Same problem we have. Our very small neighborhood is basically two streets that loop back around to the main thoroughfare that heads to a VERY large neighborhood just north of our location. People forget we are here and head to the other neighborhood.

Once in our neighborhood, you can't miss our haunt. So, I stood on the corner of the main road in my full ghostly undead caretaker attire (don't worry, my costume is white and black and easily seen in the dark) and waved cars into our neighborhood. I got several people to slow down and check out our haunt and had a blast scare acting on the side of the road. Those that didn't divert would honk like crazy and wave as they drove by our neighborhood. I got a few good scares in on few cars that had their windows down. The parents would see me, roll down the window, start slowing down the car just when the kids by the window would notice me creeping toward them. LOL! Good Times!

If you have people helping you with the haunt, take turns on the corner. That way everyone gets in on the fun at both locations.


----------



## Scarecrow (Dec 11, 2008)

My yard haunt has grown little by little each year just by word of mouth than last year I decided it was time to up the game. I decided one way or the other I was going to make the newspaper. I have had people tell me they called the paper in the past and told them about my display but I was never contacted by the paper for a picture or an article.
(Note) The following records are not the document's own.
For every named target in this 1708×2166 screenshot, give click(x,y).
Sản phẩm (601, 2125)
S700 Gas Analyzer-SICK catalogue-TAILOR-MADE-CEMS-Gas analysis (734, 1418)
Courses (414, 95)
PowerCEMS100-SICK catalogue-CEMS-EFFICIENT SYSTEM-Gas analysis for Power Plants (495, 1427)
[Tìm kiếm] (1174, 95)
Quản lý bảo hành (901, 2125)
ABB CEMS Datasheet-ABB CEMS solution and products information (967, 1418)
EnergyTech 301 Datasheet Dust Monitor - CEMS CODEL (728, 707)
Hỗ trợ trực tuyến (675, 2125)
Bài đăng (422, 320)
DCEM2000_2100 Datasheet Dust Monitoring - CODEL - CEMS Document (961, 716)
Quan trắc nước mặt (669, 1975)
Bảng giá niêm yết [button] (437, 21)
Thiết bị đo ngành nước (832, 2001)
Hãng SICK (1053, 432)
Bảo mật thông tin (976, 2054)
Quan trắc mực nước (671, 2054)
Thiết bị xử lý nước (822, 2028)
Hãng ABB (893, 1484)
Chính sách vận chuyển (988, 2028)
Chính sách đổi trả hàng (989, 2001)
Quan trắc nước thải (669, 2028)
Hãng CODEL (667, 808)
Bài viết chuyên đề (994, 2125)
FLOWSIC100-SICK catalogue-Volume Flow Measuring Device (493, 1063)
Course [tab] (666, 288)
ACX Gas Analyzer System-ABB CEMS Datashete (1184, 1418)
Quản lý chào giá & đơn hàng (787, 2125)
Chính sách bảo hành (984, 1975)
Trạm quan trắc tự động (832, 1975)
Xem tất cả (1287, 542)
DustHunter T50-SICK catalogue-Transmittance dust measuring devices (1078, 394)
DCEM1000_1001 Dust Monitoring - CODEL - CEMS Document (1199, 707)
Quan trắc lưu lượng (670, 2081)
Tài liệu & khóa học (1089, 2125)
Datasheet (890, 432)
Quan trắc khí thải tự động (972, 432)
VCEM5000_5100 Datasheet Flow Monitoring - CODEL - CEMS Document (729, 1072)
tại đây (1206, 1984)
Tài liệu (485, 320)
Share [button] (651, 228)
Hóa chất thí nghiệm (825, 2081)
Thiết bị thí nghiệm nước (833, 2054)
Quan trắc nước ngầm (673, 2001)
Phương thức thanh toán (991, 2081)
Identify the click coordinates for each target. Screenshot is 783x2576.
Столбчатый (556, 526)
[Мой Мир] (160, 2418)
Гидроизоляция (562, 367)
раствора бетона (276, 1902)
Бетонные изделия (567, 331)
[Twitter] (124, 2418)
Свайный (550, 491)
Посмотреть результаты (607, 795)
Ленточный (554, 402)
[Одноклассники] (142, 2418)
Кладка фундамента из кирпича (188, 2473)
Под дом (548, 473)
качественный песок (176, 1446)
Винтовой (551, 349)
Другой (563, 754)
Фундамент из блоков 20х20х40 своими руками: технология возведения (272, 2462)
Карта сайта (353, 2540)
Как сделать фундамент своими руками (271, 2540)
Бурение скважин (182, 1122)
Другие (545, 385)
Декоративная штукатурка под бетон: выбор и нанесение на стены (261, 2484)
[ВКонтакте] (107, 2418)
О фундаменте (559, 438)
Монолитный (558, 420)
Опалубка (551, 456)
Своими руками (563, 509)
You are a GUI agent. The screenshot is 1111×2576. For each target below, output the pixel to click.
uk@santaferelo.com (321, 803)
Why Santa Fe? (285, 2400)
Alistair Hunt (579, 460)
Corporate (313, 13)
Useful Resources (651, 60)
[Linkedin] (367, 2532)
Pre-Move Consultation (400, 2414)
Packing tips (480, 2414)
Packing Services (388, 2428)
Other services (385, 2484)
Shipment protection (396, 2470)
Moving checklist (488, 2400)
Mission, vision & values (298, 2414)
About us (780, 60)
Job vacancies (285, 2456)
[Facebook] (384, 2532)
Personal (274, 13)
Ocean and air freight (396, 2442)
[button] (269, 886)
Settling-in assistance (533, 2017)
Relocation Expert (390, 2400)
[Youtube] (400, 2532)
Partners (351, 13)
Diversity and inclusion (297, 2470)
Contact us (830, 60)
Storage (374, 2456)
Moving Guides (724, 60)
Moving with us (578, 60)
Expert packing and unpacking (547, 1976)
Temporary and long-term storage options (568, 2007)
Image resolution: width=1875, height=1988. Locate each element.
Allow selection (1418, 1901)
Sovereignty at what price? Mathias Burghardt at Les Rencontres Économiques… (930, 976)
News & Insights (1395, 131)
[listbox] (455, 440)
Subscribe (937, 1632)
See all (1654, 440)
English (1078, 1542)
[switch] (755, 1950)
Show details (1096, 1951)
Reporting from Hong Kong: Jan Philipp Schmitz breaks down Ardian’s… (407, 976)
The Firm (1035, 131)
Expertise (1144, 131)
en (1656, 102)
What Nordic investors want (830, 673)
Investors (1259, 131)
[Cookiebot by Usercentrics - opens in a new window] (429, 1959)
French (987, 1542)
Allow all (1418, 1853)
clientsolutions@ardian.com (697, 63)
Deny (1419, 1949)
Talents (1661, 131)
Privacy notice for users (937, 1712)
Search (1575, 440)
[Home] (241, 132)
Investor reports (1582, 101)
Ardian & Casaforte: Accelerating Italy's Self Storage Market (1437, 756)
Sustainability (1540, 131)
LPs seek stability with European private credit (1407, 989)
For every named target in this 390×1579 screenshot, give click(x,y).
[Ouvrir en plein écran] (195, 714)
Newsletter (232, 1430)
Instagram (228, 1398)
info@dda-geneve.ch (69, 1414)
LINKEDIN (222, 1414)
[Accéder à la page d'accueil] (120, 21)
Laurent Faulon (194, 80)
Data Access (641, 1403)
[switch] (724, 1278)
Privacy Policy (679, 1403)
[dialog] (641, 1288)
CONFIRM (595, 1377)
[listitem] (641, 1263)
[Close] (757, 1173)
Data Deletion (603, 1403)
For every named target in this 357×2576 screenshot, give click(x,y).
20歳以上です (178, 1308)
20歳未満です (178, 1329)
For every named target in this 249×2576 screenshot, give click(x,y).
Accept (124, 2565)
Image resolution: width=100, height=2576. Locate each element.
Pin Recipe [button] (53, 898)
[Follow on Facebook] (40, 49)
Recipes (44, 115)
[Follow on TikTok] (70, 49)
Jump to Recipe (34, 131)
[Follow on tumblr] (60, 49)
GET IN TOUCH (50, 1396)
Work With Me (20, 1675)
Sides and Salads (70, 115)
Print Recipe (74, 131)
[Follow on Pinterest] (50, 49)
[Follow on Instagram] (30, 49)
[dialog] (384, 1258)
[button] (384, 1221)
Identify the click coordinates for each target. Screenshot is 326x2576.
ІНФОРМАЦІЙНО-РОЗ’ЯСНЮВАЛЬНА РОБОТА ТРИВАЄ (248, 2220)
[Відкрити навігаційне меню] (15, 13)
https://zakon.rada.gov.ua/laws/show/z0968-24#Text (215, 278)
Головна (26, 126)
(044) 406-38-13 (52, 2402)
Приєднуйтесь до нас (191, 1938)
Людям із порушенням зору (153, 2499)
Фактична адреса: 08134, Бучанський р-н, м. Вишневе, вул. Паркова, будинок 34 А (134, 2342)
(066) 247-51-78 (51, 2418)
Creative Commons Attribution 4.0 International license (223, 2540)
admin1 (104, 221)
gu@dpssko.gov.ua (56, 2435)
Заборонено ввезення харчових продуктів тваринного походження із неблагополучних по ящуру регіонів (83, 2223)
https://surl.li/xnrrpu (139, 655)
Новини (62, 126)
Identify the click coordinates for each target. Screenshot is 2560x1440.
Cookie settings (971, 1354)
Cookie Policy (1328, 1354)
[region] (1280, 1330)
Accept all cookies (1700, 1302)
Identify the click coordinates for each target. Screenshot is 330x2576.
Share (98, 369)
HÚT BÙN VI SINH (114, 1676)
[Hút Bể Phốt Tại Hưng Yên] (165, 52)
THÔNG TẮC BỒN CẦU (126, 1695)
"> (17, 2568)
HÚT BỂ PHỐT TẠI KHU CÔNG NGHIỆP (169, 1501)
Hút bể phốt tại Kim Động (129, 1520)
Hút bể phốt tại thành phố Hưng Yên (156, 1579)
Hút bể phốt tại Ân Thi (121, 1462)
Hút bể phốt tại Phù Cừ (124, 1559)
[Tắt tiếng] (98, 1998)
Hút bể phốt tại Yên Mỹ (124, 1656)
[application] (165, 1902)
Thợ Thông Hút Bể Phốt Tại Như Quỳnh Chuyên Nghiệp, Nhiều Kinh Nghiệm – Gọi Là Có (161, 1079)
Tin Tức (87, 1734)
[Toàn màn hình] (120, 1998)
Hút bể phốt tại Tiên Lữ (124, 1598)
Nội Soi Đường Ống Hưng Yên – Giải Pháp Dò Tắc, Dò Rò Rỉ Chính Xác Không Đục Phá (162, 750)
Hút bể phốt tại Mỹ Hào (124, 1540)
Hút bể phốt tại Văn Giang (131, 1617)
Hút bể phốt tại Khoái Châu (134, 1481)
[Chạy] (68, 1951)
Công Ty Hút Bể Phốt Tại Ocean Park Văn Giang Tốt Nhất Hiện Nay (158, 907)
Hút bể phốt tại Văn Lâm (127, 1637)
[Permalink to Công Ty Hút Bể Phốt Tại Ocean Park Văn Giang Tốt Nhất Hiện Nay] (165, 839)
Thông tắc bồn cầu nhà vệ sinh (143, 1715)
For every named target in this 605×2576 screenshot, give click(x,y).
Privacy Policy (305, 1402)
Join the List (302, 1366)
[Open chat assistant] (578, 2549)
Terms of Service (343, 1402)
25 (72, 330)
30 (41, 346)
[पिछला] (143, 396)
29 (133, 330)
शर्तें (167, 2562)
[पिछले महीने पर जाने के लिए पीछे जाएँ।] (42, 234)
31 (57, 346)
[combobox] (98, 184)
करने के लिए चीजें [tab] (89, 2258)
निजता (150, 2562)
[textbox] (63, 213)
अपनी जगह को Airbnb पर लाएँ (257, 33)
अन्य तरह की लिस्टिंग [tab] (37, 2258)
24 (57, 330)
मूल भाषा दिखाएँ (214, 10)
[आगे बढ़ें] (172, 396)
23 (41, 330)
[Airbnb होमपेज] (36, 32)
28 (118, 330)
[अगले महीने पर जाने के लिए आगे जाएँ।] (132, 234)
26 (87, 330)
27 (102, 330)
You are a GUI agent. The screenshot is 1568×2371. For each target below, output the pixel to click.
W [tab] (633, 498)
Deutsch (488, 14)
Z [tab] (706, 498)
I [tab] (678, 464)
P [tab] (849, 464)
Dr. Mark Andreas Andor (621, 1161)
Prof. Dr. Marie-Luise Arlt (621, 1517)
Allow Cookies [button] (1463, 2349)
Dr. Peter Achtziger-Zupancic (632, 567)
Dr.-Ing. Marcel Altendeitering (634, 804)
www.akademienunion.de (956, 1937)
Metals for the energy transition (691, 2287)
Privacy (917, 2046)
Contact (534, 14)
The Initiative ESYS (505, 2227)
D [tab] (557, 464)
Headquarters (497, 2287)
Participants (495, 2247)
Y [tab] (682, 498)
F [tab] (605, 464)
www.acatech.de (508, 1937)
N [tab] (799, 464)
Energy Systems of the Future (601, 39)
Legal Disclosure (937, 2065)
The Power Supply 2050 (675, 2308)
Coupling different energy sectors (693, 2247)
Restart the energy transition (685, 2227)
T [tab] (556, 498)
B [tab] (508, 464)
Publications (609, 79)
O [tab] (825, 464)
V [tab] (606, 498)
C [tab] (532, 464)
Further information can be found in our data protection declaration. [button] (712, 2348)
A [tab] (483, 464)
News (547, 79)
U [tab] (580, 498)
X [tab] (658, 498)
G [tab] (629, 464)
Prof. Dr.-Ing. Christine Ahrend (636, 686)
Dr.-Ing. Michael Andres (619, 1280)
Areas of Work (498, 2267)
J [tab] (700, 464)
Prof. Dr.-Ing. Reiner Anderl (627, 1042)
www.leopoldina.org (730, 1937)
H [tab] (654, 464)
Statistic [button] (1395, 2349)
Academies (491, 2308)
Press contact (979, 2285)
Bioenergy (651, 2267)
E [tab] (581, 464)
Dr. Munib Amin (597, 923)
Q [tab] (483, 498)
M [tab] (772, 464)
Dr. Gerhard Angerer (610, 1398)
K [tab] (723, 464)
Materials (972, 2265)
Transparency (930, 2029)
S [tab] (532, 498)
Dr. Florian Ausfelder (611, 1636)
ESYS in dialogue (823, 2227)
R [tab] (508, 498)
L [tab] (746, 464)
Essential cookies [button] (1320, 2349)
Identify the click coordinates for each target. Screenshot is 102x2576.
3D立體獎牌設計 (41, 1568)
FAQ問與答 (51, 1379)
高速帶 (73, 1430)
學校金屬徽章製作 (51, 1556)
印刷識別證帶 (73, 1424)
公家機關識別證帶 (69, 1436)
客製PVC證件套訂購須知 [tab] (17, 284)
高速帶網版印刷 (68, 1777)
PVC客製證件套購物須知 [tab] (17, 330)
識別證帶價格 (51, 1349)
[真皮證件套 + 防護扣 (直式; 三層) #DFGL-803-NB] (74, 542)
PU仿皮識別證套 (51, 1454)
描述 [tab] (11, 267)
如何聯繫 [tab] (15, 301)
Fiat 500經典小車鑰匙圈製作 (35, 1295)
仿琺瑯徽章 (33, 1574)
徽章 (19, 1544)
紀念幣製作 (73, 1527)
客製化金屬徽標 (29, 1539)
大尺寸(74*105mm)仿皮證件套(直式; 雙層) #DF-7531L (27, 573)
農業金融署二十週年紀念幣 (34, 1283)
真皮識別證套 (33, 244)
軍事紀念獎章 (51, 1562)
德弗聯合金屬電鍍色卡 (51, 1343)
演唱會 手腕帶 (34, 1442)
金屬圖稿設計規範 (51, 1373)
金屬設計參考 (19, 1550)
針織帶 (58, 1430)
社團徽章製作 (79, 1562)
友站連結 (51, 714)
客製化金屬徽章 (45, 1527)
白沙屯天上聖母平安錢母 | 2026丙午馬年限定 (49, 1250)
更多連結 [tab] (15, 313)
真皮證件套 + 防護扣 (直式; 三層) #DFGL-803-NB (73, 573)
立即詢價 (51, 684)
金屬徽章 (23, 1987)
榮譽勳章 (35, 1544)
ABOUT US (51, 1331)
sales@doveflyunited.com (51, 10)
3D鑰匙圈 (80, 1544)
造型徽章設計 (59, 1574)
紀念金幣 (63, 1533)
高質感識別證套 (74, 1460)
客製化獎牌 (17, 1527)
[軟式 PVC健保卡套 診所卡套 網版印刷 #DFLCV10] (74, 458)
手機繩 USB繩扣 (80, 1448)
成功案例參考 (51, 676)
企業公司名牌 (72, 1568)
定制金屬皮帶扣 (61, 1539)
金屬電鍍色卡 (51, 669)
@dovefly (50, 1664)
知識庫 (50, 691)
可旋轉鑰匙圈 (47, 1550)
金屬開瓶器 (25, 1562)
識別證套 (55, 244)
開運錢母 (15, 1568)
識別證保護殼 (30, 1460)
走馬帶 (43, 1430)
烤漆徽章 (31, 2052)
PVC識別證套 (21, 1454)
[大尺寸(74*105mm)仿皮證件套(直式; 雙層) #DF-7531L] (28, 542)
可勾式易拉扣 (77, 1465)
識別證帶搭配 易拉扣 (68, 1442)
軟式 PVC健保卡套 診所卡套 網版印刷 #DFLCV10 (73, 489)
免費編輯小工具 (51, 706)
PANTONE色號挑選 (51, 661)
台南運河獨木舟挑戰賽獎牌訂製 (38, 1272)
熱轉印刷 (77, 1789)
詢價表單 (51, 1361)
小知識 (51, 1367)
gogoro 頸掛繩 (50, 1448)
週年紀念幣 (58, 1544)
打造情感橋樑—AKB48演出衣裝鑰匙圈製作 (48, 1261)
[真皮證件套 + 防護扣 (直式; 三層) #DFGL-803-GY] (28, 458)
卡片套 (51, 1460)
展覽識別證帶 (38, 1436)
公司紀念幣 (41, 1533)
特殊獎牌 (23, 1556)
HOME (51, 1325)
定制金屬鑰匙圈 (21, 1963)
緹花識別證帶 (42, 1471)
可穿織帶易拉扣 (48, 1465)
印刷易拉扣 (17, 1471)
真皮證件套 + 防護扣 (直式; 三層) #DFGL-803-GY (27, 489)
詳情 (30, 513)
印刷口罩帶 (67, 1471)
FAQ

And each year I would open the paper and see someones house on the front page with a few store bought items hanging from there front porch along with an article about how much they love Halloween.

So I came up with a plan.
I contacted the paper the end of September and asked them who was going to do there yearly article on Halloween then got all her contact info. I went to my computer and printed 100 business cards with the reporters contact info and my contact info on them. Every time someone said "you should be in the paper" I gave them a card and asked them to call the reporter and give her my info. After 2 weeks and getting nearly 50 calls the reported called me and said I want to do an article on you and please stop having people call me about doing an article. My plan worked great. They did a full 2 pages on my yard haunt and we went from 100 tots on Halloween night to bumper to bumper traffic every friday Satureday and Sunday the last 2 weeks of October.

So my advise to anyone who wants to get more traffic get some press. you will be amazed.


----------



## Rahnefan (May 1, 2009)

Can you make fliers and put them on posts and things nearby?


----------



## BarBWire (Jul 14, 2011)

perhaps a small newspaper add ?


----------



## debbie5 (Mar 2, 2007)

Up-light a large, tall tree with a strong strobe...you can then see it from a good distance away. Put sign & arrow at bottom of tree. You can contact newspaper asking an article be written about your haunt. This is more likely to happen if you are collecting $$ or canned goods for a charity. Our paper made us send them a "press release" aka email telling them about haunt 1st. We made bottom 1/2 of front page! A '"barker" in costume with a direction sign & haunt's name isn't bad, but might be too time consuming. 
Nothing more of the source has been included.